[Excerpt]:
>>>

Lectins are a large class of carbohydrate-binding proteins found in all forms of life, including the human body. Dietary lectins are found in all foods, but only about 30% contain them in significant amounts. Humans are vulnerable to the toxicity of these lectins. Concentrated amounts can cause digestive issues and long-term health problems, including autoimmune disorders. The largest concentrations of lectins are found in grains and the legume family (including beans, soybeans and peanuts), although dairy, eggs, and plants in the nightshade family (like potatoes) also contain lectins and can be problematic for those individuals with autoimmune or digestive problems. These small compounds can begin to bio-accumulate in the body not only causing damage to the gut lining, but also negatively impacting hunger signals (meaning that you still may feel hungry after consuming an adequate amount of calories). It also doesn’t help that these are high glycemic foods (foods that turn into sugar more quickly).
The two classes of lectins that are known to be problematic for human health are prolamins (gluten is a prolamin) and agglutinins (found in wheat germ, kidney beans, and soy). The agglutinins are able to make our red blood cells clump together (or agglutinate). Once these proteins enter the body, they interact in a big way with the immune system and typically stimulate inflammation, however the adaptive immune system can also be impacted.
Different Types of Lectins
Some lectins, like those found in wheat, bind to specific receptor sites in your gut lining and interfere with nutrient absorption across your gut wall and into your blood. C-reactive protein, a marker of inflammation, is an example of a lectin you have circulating in your body right now. Lectins are also used to determine blood type. They trigger inflammation, stimulate a hyperimmune response, and increase the thickness or “stickiness” of your blood.
The Wheat Lectin
The wheat lectin, in particular, is largely responsible for many ill effects on the human body. It’s important to remember that all seeds of the grass family (rice, wheat, spelt, rye, etc.) are also high in lectins. Wheat lectin can potentially damage your health in the multiple ways:
- Pro-inflammatory – it stimulates pro-inflammatory chemical messengers
- Immunotoxic – has the potential to bind to and activate white blood cells
- Neurotoxic – has the ability to pass through your blood-brain barrier and attach to the myelin sheath (protective coating of your nerves).
- Cardiotoxic – induces platelet aggregation and negatively impacts tissue regeneration and removal of neutrophils (a type of white blood cell that is a very important defense against most types of infections).
- Cytotoxic (cell toxicity) – may cause programmed cell death (apoptosis).
Barley, rye, and tomatoes contain chitin-binding lectins, which are very similar to wheat lectin and can have the same negative health impact as wheat lectin.
It’s important to note that while these dietary lectins may contribute to health problems, especially in certain individuals, cooking at high temperatures effectively eliminates lectin activity from foods like legumes. Soaking, sprouting and fermenting foods can also eliminate lectins and other anti-nutrients, more so from grains. In addition, most of these lectin-containing foods are high in vitamins, minerals, fiber, antioxidants and other beneficial compounds. So while people who have digestive problems or autoimmune disorders, as well as those following more of a paleo-type diet, may avoid most dietary lectins, it’s ultimately up to each one of us to choose whether or not we include them in our diets.

<<<

[Records shown]:
>>>

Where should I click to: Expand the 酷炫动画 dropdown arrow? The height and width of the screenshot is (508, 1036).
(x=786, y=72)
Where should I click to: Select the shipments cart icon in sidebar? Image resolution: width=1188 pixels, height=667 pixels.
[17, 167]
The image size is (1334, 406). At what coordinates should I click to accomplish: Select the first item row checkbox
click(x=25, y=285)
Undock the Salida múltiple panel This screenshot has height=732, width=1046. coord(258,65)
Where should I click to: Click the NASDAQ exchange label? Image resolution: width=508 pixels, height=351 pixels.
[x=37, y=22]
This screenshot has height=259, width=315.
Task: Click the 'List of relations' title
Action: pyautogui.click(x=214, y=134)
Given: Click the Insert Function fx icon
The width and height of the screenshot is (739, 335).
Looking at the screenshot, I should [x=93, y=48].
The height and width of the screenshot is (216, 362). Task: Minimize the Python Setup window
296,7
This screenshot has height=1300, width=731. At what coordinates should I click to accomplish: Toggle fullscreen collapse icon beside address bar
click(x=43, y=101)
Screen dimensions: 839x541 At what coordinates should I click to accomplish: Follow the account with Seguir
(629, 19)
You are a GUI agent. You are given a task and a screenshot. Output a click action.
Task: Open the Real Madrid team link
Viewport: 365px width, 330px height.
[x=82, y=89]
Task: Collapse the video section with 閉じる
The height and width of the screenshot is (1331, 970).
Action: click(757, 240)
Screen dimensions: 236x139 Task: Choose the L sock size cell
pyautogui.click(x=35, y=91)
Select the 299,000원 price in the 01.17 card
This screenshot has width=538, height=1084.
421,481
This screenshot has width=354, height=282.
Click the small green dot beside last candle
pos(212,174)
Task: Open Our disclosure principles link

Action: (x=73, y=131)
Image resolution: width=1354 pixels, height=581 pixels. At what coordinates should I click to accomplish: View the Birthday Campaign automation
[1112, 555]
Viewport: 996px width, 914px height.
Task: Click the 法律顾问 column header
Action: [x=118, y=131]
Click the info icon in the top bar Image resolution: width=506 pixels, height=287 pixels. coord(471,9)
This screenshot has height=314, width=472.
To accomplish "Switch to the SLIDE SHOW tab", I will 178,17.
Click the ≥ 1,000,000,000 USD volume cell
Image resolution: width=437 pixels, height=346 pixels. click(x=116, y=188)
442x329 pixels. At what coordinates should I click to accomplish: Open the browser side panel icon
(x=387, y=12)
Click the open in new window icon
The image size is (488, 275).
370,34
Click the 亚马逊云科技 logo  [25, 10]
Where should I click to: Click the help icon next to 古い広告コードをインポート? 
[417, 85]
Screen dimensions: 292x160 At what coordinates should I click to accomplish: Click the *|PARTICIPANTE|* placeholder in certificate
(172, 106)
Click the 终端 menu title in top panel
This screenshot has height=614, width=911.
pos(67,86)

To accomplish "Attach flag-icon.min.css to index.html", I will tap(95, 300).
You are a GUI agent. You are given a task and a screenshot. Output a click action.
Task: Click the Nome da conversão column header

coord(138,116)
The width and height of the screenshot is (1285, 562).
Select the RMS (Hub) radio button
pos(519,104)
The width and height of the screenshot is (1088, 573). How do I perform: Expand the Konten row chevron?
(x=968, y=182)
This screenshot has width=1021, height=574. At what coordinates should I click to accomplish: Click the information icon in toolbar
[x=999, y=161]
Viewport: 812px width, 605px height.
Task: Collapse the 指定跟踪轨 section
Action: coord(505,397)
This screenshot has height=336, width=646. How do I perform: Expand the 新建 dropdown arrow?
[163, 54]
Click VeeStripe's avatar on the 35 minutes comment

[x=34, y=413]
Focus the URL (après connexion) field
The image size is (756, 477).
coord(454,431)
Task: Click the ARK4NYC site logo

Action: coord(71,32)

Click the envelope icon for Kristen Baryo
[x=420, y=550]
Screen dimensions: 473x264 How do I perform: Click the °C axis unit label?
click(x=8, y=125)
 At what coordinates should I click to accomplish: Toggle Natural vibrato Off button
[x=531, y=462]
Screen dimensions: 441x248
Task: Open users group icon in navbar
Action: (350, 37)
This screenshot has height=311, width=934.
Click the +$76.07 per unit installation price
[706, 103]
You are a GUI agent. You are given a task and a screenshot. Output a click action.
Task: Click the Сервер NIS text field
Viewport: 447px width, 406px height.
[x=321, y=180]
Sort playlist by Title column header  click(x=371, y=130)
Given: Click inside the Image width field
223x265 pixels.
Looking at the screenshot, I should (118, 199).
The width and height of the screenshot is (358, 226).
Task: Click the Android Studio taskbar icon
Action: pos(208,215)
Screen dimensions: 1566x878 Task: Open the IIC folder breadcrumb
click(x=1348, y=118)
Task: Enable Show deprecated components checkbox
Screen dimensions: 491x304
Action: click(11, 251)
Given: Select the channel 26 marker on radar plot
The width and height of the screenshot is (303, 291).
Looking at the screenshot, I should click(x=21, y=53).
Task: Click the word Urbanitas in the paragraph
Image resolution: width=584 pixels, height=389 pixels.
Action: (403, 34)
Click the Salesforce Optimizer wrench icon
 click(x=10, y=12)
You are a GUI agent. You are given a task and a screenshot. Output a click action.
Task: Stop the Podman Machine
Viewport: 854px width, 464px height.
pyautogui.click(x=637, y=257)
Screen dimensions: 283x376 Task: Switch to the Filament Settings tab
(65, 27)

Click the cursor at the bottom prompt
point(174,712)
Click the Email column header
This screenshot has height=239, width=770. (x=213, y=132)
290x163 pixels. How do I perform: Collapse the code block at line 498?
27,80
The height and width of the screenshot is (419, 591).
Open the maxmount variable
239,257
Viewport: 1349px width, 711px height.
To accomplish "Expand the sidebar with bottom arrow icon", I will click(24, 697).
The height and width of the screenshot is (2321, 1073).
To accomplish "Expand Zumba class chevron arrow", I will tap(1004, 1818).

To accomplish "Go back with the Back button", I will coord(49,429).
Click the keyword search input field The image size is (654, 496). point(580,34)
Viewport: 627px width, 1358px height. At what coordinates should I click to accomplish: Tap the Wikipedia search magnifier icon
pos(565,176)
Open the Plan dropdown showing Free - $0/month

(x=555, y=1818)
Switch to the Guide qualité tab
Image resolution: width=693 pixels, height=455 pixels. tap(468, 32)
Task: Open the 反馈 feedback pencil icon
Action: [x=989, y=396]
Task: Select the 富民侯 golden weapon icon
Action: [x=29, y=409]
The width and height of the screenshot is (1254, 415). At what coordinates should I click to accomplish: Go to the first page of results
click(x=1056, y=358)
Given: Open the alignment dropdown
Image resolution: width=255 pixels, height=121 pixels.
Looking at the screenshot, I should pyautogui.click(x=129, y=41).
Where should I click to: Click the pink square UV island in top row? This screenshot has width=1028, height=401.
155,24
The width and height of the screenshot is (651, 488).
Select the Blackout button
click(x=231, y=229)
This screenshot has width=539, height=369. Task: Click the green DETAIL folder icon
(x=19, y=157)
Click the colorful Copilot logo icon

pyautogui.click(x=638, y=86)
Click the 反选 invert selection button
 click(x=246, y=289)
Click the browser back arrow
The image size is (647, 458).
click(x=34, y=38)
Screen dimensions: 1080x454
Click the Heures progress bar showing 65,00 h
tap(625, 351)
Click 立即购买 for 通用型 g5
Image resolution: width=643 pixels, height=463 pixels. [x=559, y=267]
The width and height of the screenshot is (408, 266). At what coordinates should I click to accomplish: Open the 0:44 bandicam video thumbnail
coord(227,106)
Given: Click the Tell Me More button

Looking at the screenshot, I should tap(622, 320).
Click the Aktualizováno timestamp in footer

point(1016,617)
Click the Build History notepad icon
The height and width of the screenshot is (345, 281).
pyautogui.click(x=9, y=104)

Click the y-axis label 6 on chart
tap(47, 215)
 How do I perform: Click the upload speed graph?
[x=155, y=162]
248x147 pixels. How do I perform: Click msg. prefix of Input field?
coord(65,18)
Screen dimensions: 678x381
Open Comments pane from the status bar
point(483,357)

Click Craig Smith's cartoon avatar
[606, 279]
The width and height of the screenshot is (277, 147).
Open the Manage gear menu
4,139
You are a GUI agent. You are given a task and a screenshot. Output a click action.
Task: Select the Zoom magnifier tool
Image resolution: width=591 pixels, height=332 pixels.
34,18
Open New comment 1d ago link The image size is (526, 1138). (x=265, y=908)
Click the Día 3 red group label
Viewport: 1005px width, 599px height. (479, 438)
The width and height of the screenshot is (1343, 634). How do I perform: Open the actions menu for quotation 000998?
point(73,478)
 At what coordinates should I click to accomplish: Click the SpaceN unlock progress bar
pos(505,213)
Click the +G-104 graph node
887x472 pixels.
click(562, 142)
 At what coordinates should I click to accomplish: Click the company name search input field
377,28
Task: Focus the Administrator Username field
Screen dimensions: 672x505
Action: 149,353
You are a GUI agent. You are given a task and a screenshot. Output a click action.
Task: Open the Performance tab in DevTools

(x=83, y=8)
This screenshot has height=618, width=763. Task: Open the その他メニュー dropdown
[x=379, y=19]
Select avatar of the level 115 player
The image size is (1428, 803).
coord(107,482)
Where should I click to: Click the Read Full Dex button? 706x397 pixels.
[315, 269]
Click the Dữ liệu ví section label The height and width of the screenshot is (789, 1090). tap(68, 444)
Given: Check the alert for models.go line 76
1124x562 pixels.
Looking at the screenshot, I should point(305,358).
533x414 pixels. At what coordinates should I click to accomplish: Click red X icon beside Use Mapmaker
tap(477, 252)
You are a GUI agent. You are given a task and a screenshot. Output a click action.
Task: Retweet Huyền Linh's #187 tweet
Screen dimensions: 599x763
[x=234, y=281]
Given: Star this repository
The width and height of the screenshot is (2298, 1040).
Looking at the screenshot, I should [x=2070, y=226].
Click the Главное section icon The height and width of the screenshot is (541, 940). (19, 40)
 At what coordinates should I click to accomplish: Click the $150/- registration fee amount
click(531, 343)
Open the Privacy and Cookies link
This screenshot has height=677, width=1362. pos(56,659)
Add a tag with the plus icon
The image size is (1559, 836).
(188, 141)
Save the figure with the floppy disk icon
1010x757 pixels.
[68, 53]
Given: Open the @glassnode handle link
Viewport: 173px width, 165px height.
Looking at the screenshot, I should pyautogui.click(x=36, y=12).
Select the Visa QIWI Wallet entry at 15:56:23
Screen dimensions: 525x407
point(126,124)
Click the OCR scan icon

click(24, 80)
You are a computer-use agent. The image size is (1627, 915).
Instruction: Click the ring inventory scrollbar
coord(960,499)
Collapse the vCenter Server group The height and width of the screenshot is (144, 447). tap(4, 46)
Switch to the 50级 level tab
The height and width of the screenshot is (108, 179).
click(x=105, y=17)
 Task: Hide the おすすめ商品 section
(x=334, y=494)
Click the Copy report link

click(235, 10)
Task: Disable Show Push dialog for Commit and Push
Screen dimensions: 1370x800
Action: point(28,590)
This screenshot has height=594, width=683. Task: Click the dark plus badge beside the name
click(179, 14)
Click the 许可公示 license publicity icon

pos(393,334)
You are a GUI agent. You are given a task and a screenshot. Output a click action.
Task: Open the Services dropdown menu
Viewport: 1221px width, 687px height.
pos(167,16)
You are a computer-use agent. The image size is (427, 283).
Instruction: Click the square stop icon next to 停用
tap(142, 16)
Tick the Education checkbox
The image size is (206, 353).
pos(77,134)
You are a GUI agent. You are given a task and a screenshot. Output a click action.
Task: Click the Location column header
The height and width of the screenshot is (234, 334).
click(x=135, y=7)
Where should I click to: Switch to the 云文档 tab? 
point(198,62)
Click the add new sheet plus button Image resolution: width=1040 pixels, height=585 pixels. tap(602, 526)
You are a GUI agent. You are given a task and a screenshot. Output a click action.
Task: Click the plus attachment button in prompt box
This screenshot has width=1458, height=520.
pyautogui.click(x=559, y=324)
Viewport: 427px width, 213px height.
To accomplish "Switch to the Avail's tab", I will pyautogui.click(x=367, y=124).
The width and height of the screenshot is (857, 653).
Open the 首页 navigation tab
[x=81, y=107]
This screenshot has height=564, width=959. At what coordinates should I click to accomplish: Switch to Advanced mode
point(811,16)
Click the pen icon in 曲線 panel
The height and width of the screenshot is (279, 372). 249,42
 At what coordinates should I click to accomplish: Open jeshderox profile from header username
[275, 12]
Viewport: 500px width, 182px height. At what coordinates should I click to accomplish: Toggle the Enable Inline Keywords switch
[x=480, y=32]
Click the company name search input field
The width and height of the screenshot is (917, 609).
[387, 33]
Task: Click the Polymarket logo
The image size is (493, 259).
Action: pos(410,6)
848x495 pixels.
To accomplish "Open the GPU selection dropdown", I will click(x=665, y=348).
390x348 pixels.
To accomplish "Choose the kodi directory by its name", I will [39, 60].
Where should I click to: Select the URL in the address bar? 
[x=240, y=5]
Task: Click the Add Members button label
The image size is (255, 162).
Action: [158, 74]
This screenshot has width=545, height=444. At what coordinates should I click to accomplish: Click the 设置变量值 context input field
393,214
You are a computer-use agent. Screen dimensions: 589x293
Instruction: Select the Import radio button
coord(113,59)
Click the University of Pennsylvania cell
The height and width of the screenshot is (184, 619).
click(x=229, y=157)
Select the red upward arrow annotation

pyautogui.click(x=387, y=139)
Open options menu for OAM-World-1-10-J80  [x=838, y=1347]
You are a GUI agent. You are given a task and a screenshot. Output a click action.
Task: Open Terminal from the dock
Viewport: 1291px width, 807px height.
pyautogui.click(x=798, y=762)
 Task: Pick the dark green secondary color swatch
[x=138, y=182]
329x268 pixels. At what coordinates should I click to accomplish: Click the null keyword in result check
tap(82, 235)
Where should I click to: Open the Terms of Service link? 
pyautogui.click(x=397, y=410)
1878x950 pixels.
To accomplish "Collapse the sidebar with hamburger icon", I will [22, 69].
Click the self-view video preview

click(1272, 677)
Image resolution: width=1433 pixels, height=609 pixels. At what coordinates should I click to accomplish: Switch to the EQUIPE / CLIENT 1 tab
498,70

<<<

[Problem details]: From the text on dietary lectins above, copy word for word the passage that starts with the words "- Cardiotoxic –" and ends with the words "cell death (apoptosis).".

[Result of this exercise]:
- Cardiotoxic – induces platelet aggregation and negatively impacts tissue regeneration and removal of neutrophils (a type of white blood cell that is a very important defense against most types of infections).
- Cytotoxic (cell toxicity) – may cause programmed cell death (apoptosis).